* start Provided text *

North Borneo (usually known as British North Borneo, also known as the State of North Borneo) was a British protectorate in the northern part of the island of Borneo, which is present day Sabah. The territory of North Borneo was originally established by concessions of the Sultanates of Brunei and Sulu in 1877 and 1878 to a German-born representative of Austria-Hungary, a businessman and diplomat, Gustav Overbeck.

Overbeck had recently purchased a small tract of land in the western coast of Borneo in 1876 from American merchant Joseph William Torrey, who had promoted the territory in Hong Kong since 1866.
Overbeck then transferred all his rights to Alfred Dent before withdrawing in 1879. In 1881, Dent established the North Borneo Provisional Association Ltd to manage the territory, which was granted a royal charter in the same year. The following year, the Provisional Association was replaced by the North Borneo Chartered Company. The granting of a royal charter worried both the neighbouring Spanish and Dutch authorities; as a result, the Spanish began to stake their claim of northern Borneo. A protocol known as the Madrid Protocol was signed in 1885 to recognise Spanish presence in the Philippine archipelago, in return establishing the definite border of Spanish influence beyond northern Borneo. To avoid further claims from other European powers, North Borneo was made a British protectorate in 1888.

* end Provided text *
* start Records to process *

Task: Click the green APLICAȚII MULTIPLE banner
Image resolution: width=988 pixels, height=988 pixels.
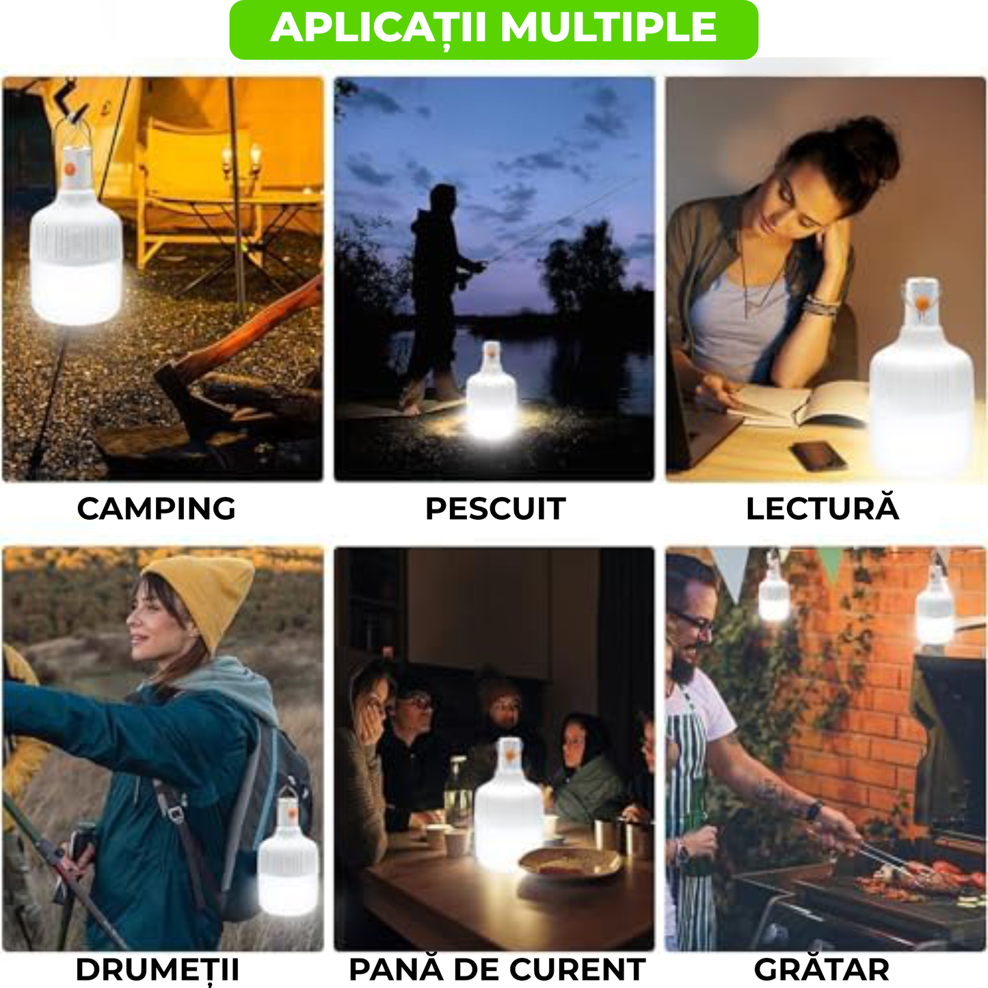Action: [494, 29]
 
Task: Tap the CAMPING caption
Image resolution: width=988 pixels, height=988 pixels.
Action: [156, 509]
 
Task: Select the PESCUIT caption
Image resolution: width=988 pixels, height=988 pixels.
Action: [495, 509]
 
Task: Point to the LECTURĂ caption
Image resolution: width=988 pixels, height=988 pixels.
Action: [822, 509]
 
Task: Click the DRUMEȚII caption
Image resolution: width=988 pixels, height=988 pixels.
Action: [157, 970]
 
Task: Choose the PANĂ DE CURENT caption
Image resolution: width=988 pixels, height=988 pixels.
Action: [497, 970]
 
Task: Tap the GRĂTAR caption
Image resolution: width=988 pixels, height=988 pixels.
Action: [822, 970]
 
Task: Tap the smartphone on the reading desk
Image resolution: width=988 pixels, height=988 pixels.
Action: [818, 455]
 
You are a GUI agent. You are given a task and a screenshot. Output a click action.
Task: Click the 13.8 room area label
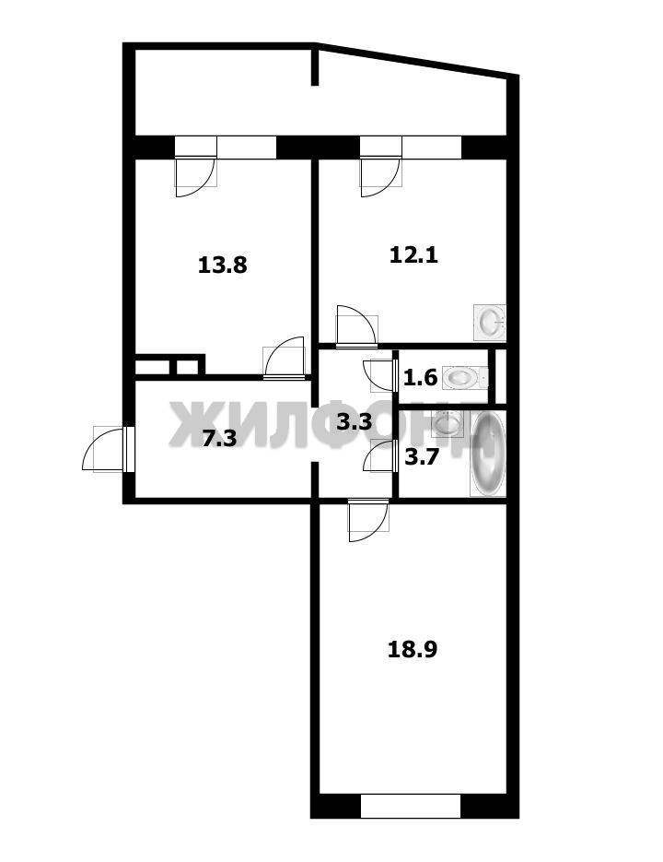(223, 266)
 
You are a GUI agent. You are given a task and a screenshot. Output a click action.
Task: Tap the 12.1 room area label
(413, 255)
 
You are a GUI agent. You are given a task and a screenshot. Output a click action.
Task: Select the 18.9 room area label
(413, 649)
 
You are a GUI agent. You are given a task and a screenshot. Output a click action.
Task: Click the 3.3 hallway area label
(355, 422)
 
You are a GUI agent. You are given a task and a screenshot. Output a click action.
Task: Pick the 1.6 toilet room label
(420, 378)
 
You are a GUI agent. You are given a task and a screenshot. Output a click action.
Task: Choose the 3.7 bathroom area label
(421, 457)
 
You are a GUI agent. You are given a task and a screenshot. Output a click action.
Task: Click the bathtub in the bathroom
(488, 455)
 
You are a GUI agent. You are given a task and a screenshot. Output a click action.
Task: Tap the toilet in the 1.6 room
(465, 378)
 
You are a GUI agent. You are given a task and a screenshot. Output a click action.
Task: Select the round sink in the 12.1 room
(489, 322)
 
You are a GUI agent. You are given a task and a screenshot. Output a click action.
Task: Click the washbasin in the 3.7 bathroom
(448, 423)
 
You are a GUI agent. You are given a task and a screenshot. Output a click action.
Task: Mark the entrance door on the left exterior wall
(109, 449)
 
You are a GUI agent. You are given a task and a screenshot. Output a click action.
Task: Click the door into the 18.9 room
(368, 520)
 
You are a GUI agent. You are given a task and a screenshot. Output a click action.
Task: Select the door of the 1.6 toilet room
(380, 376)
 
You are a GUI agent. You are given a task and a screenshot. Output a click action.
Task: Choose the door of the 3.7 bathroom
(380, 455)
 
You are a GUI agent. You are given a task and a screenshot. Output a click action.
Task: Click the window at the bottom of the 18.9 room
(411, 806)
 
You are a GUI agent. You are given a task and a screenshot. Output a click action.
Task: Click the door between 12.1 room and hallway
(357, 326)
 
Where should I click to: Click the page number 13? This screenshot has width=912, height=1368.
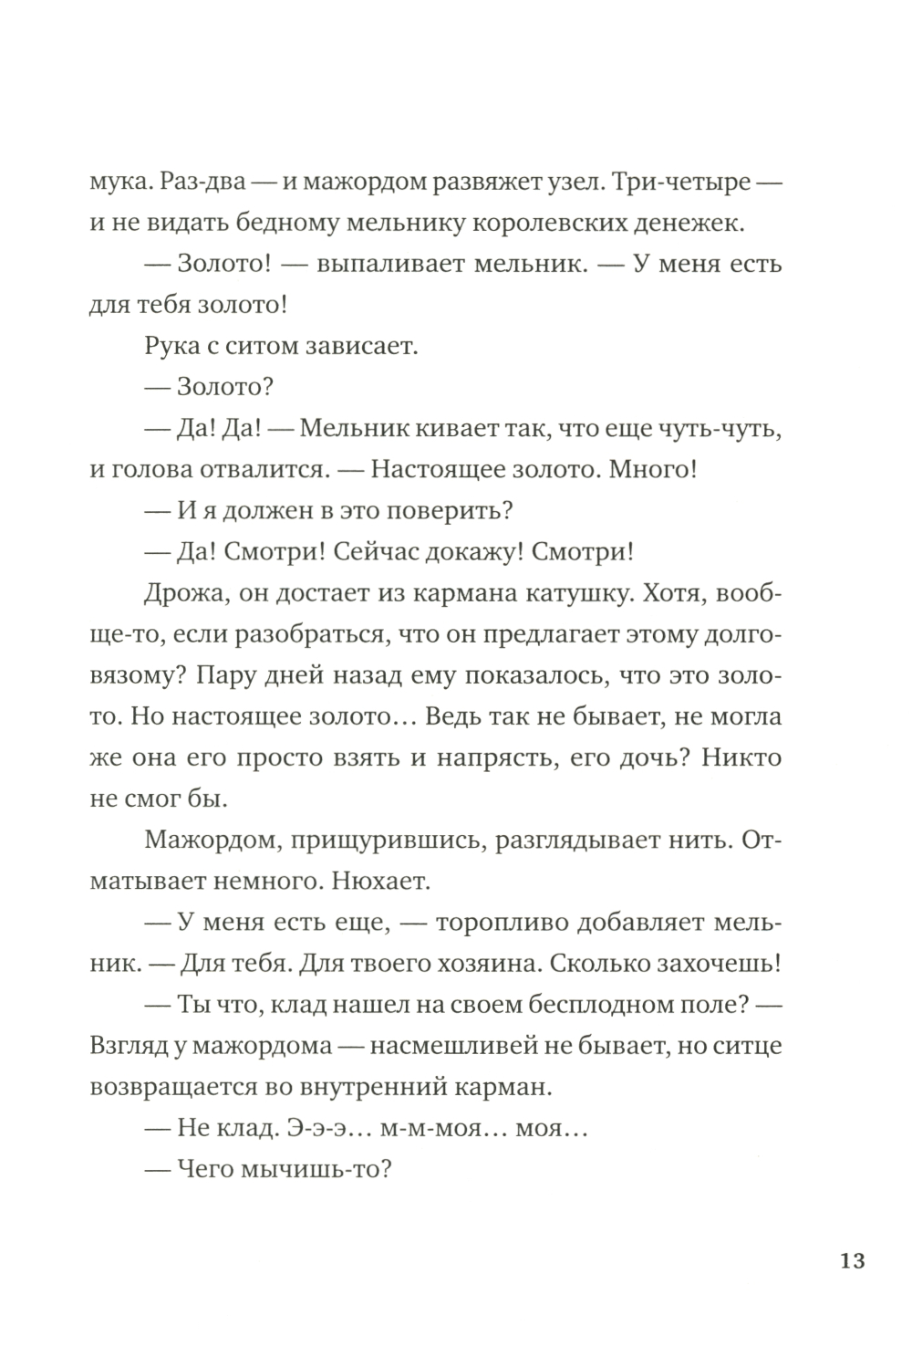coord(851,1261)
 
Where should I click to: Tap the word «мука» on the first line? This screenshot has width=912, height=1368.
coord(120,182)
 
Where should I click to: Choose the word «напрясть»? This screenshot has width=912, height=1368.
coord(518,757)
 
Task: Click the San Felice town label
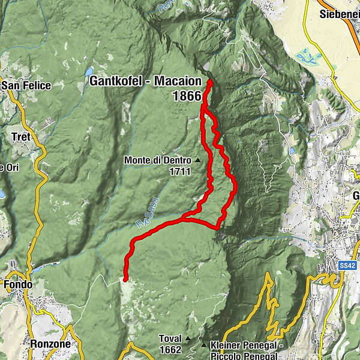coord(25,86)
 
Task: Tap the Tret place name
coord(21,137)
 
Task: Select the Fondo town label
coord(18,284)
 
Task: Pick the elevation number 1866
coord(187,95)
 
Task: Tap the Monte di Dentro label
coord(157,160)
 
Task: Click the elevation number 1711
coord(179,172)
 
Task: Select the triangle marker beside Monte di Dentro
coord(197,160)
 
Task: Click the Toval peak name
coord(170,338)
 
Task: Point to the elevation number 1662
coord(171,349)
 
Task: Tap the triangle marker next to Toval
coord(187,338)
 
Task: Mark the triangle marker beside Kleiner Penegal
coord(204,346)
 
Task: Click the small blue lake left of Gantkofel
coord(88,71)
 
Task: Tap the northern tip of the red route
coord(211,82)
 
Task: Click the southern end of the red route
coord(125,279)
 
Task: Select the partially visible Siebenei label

* end Records to process *

• Instructions:
1 > Please translate this sentence from the North Borneo text into Spanish: "The following year, the Provisional Association was replaced by the North Borneo Chartered Company."
2 > Count the lines of the rows that contain the string "town", with case counting, and give only the number.
The North Borneo text and the rows have nothing to do with each other.

• Expected results:
1 > Al año siguiente, la Asociación Provisional fue reemplazada por la North Borneo Chartered Company.

2 > 2